Francisco Javier Irazoki, El contador de gotas

«Llueve y cuento las gotas de los días vividos (…)

Lentamente me apago en la silla de ruedas que empujo».

En sus orígenes, Francisco Javier Irazoki (Lesaka, 1954) formó parte del grupo surrealista CLOC, y su escritura mantiene la querencia por las imágenes sorprendentes, que a menudo cristalizan en símbolos. Hace varios libros que se siente más cómodo escribiendo sus poemas en prosa. Con frases tajantes, engañosamente sencillas y un punto naïfs, este navarro recriado en Francia hurga en su pasado sin hacer concesiones:

«éramos menos tristes en un lugar sin belleza».

Recorre las veladuras de unos tiempos que dejaron heridas:

«Todavía resiste en la memoria un fuego que rueda por una pendiente. El otoño incendia plantas y deja el suelo ensangrentado».

Hay en El contador de gotas algo de balance emocional de sesenta años de vida, y al mismo tiempo de búsqueda de la propia identidad.
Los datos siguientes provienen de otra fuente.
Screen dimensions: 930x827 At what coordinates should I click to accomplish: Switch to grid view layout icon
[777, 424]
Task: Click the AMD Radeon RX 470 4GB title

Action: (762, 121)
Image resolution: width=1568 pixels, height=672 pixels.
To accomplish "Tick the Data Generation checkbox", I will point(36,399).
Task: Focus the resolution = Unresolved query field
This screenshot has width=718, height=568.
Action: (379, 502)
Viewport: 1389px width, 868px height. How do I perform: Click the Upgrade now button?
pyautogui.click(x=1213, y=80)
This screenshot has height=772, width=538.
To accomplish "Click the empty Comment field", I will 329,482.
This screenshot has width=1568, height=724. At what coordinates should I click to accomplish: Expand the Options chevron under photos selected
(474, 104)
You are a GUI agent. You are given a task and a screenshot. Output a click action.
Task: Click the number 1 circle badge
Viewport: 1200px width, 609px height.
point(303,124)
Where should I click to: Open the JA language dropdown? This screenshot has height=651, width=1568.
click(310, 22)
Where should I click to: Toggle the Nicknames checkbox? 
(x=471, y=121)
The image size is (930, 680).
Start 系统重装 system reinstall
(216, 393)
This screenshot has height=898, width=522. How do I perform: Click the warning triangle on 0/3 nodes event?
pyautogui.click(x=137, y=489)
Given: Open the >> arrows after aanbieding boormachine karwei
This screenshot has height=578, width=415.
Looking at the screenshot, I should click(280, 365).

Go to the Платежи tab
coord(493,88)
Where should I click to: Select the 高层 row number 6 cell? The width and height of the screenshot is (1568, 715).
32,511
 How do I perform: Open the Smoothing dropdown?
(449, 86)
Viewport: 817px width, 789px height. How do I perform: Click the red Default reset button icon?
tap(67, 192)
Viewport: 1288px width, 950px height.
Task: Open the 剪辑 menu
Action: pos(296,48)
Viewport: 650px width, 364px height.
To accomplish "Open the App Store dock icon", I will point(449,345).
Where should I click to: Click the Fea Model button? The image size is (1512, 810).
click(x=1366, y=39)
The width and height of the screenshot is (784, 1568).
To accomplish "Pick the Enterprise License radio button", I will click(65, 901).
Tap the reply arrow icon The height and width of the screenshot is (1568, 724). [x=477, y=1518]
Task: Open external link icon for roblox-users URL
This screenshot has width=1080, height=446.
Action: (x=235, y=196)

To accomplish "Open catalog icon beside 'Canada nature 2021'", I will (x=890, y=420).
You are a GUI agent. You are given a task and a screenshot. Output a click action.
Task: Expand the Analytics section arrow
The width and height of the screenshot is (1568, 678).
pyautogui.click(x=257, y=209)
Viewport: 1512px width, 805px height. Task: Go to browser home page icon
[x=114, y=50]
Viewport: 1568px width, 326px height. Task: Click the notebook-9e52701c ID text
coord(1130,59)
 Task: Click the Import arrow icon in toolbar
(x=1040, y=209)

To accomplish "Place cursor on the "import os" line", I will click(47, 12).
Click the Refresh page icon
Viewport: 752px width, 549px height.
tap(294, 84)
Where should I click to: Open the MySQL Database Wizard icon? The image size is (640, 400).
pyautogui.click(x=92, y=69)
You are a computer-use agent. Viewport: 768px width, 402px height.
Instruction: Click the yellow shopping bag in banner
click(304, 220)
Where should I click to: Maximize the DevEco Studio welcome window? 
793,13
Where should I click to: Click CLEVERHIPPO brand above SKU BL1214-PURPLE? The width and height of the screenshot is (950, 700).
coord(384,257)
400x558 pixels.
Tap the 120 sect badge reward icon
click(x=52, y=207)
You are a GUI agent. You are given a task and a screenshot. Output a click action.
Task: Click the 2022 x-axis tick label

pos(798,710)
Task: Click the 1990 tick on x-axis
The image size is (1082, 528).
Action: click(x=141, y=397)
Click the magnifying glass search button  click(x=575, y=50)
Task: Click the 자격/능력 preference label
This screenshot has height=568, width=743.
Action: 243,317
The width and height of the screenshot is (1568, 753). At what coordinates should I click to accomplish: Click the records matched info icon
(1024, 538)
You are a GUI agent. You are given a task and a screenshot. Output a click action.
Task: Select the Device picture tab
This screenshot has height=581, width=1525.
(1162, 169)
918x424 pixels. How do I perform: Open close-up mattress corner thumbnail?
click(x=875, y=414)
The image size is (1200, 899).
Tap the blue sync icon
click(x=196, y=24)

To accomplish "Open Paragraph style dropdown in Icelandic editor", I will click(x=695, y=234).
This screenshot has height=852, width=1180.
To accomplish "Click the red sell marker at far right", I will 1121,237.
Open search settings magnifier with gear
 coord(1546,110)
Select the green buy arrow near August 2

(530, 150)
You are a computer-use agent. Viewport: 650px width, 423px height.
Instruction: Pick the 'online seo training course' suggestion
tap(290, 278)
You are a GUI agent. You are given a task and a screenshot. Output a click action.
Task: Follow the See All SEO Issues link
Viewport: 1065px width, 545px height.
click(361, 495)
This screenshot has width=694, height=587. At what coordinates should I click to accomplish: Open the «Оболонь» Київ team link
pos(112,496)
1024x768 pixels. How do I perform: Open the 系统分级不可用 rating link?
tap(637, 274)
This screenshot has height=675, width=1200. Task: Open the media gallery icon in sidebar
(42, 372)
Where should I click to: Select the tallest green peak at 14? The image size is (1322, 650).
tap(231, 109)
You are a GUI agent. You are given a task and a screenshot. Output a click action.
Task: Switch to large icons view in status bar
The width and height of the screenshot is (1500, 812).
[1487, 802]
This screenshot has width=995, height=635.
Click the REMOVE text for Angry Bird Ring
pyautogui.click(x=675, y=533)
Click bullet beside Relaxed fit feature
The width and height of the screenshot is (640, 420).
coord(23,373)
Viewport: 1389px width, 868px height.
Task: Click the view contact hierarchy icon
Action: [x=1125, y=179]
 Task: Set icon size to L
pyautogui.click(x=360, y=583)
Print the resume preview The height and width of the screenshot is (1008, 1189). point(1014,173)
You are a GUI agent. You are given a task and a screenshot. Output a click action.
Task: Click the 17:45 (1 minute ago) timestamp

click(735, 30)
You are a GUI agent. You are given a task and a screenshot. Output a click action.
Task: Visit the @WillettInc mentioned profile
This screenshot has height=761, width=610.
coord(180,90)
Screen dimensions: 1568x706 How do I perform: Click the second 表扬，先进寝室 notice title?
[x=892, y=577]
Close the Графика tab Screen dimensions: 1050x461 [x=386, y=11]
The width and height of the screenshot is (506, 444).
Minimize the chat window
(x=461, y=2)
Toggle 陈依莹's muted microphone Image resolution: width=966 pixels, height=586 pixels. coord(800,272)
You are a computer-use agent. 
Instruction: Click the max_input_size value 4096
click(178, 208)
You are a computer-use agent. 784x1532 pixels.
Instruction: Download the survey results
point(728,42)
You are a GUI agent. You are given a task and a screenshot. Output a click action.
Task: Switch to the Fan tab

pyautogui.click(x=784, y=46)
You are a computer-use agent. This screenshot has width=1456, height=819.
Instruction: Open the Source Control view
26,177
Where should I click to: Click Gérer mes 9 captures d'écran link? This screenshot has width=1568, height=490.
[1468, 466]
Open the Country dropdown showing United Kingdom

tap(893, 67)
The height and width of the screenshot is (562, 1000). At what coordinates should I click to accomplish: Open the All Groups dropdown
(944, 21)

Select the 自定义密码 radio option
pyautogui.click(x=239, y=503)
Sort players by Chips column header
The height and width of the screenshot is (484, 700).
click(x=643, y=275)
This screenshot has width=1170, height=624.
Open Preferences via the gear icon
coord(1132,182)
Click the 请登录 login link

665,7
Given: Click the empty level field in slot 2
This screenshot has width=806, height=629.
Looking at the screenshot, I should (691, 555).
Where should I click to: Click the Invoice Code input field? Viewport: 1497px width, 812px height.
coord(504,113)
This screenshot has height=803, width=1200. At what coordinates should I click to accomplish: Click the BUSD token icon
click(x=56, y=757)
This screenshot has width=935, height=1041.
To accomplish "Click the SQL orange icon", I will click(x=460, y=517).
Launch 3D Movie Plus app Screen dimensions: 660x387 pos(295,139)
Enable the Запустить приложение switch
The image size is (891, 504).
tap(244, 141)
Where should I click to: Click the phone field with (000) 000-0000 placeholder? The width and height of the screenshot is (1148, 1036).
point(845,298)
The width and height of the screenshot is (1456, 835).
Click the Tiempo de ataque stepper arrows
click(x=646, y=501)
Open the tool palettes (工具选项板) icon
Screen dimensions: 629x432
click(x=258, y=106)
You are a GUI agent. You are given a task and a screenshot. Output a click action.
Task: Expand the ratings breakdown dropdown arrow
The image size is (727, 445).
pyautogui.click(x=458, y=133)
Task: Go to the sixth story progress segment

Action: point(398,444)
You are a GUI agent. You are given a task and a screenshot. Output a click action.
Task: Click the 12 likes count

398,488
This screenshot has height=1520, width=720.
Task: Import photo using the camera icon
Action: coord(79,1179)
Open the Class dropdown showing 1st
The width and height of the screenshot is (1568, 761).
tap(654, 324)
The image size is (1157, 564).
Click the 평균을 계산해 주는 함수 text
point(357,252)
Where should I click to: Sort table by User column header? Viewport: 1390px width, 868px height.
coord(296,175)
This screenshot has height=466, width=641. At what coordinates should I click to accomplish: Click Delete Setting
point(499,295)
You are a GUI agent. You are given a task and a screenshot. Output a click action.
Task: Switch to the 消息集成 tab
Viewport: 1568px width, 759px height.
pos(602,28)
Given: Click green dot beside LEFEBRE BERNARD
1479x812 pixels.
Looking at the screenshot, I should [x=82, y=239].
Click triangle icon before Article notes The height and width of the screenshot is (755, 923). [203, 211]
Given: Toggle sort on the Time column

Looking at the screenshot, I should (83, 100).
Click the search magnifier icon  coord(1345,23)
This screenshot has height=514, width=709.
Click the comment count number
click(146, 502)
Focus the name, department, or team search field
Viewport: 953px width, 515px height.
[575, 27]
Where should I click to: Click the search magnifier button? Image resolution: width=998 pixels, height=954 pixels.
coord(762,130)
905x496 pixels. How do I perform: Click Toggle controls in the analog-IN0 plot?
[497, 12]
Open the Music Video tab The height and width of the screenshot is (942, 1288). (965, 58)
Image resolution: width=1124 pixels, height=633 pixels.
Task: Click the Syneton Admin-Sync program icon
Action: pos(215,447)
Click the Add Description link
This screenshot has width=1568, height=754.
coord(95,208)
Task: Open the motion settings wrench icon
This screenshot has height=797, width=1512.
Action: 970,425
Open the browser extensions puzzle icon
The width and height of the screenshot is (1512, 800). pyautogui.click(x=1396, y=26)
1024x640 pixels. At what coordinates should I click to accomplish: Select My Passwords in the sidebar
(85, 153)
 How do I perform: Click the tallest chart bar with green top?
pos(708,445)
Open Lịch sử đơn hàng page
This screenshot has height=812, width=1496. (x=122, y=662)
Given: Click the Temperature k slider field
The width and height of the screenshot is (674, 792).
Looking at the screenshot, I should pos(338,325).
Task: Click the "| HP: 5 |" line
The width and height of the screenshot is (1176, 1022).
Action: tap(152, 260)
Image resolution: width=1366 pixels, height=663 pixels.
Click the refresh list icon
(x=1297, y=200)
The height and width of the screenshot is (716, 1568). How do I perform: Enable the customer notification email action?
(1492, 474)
El poeta arrima su soledad a la sombra de personajes como el Blas de Otero que

«escribe frente a un paisaje de raíles, ortigales, niebla y barracones».

Solo los ha conocido leyéndolos:

«nunca vi a Julio Ramón Ribeyro, pero he hablado con él ante unos árboles».

No obstante los reencuentra en descampados o lugares inhóspitos

«hemos visto las astillas de Verlaine en un carro de la compra que empuja un vagabundo».

Finalmente se mezclan con las mil identidades que todos tenemos y que Irazoki prefiere llamar «Pasajeros». Al menos una de ellas sigue luchando:

«en las galerías que contengo se ha instalado un testigo. No admite compañía y apenas duerme. Ronda las calles, desciende a las minas, inspecciona mis cavernas. A partir de esta mañana, tengo una cita diaria con la conciencia, único cazador que me apunta con su arma».

La conciencia le conmina a desmarcarse de la masa, a no permitir que la masa decida por él. Es el tema central del libro: «En pleno siglo XXI aún existe una cárcel que sigue de moda: la identidad colectiva». Usa como divisa una cita de Ramón Eder: «Sin compasión no hay cordura». Y cerca del final, acaba deseando y sentenciando «que el perdón sea más fuerte que la herida».